Often, Prince’s spiritual and sexual impulses overlapped. He had this routine worked out long before Madonna’s Like a Prayer: in “Controversy,” Prince would remix the “Our Father,” before chanting, “People call me rude / I wish we all were nude / I wish there was no black and white / I wish there were no rules.” On “Let’s Pretend We’re Married,” Prince puts the filth meter into the red, promising “I’m not saying this just to be nasty, I sincerely wanna fuck the taste outta your mouth.” Seconds later he offers the following PSA: “I’m in love with God / He’s the only way/ ‘Cause you and I know / We gotta die some day.” Only Prince would interpret the golden rule thusly: “U kiss your enemies like u know you should, then u jerk your body like a horny pony would.”

This tension between puritanism and sexual surrender cuts to the core of America’s dichotomous attitude toward erotica. As Eric Schlosser observes in “An Empire of the Obscene,” out of all the western industrialized nations, the U.S. has some of the toughest restrictions on sexually explicit materials and remains the world’s leading producer of porn. In “If I Was Ur Girlfriend,” Prince refutes a basic tenet of Christian fundamentalist attitudes toward sex: “We don’t have to make children to make love / And we don’t have to make love to have an orgasm.”

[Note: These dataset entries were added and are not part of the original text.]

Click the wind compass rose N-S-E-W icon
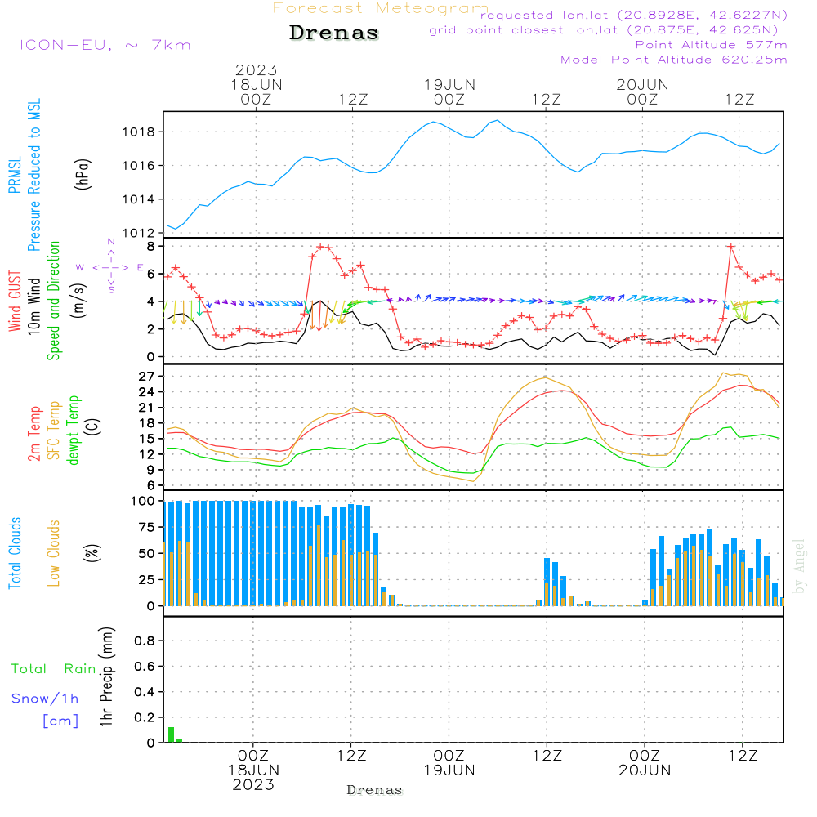This screenshot has height=817, width=817. click(x=110, y=266)
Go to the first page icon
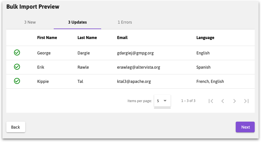261x142 pixels. (211, 101)
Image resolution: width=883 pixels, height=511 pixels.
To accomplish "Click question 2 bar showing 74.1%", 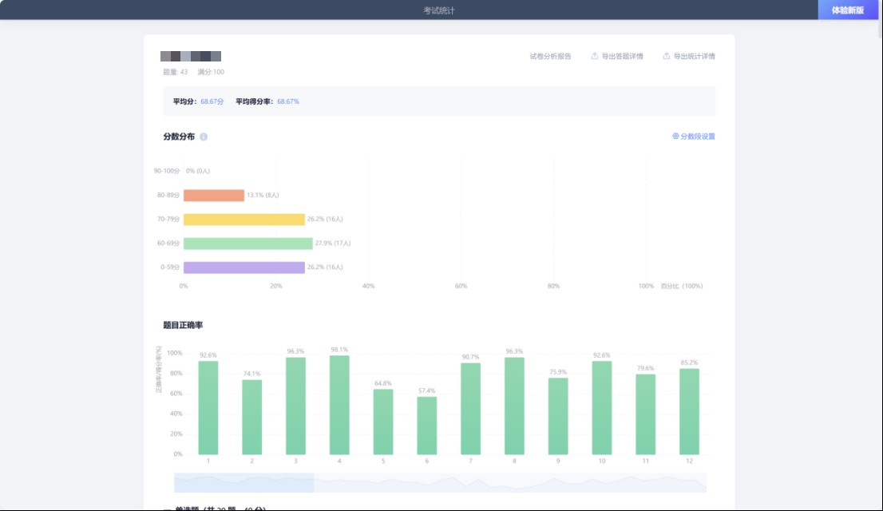I will pos(252,418).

How complicated do Prince’s sex lyrics get? In “Lady Cab Driver,” Prince plays a black man who finally lands a taxi. Separated from his history, he tells the driver he can only pay in tears and begs her to exorcise his demons. An alarming monologue follows, where Prince fucks away the problems he sees in America with every angry stroke: greed, poverty, discrimination, warmongering politicians and, as a villainous representative of the frontier myth, Yosemite Sam. When he’s through unleashing his inner devil on his lover he turns his attention to her, to God and the cosmos. “This one’s for the women, so beautifully complex,” he coos, no longer playing misogynist. “This one’s for love without sex.”

Of course, some of his songs were considered “vulgar” because they celebrated a sexuality that wasn’t masculine: “Darling Nikki” was controversial for a reference to a girl “masturbating with a magazine.” Still, for all of the tributes pouring in calling Prince a pansexual voice for free sexual expression (which he was at one point in his decades-long career) sometimes Prince was the uncle at the table who said intolerant things. And let’s also not go crazy and call Prince a staunch feminist: he once wrote a song about tying up an ex-lover in court and having his way with her to legally demonstrate ownership over her bod, angrily titling this one “I Hate U.”

Prince art

Prince was varied in his erotic tales, and it would be fallacious to assume they’re always from his own perspective: for example, “Sister” isn’t factual, and “Nasty Girl” is meant for a woman to sing. A few songs, like “Shockadelica,” play out like gothic narratives. “This curiosity, it knows no shame,” he sang in “Pheromone,” a song wherein his character watches his crush play sex games involving a gun with another man in a castle. From a certain point of view, these songs were about the value of free speech no matter how puerile: in “Electric Chair,” he sings to a dance partner, “If a man is considered guilty for what goes on in his mind then give me the electric chair for all my future crimes.” In the utopian “When 2 R in Love,” he wanted to “kiss with one synonymous notion that nothing’s forbidden and nothing’s taboo.”

It’s possible Prince’s aversion to Internet sharing had something to do with the racier elements of his back catalogue, which he abandoned after becoming a Jehovah’s Witness. In an interview, Prince admitted to doing things earlier in his career to gain attention — an understatement for an artist who once rocked the MTV Video Awards in assless pants.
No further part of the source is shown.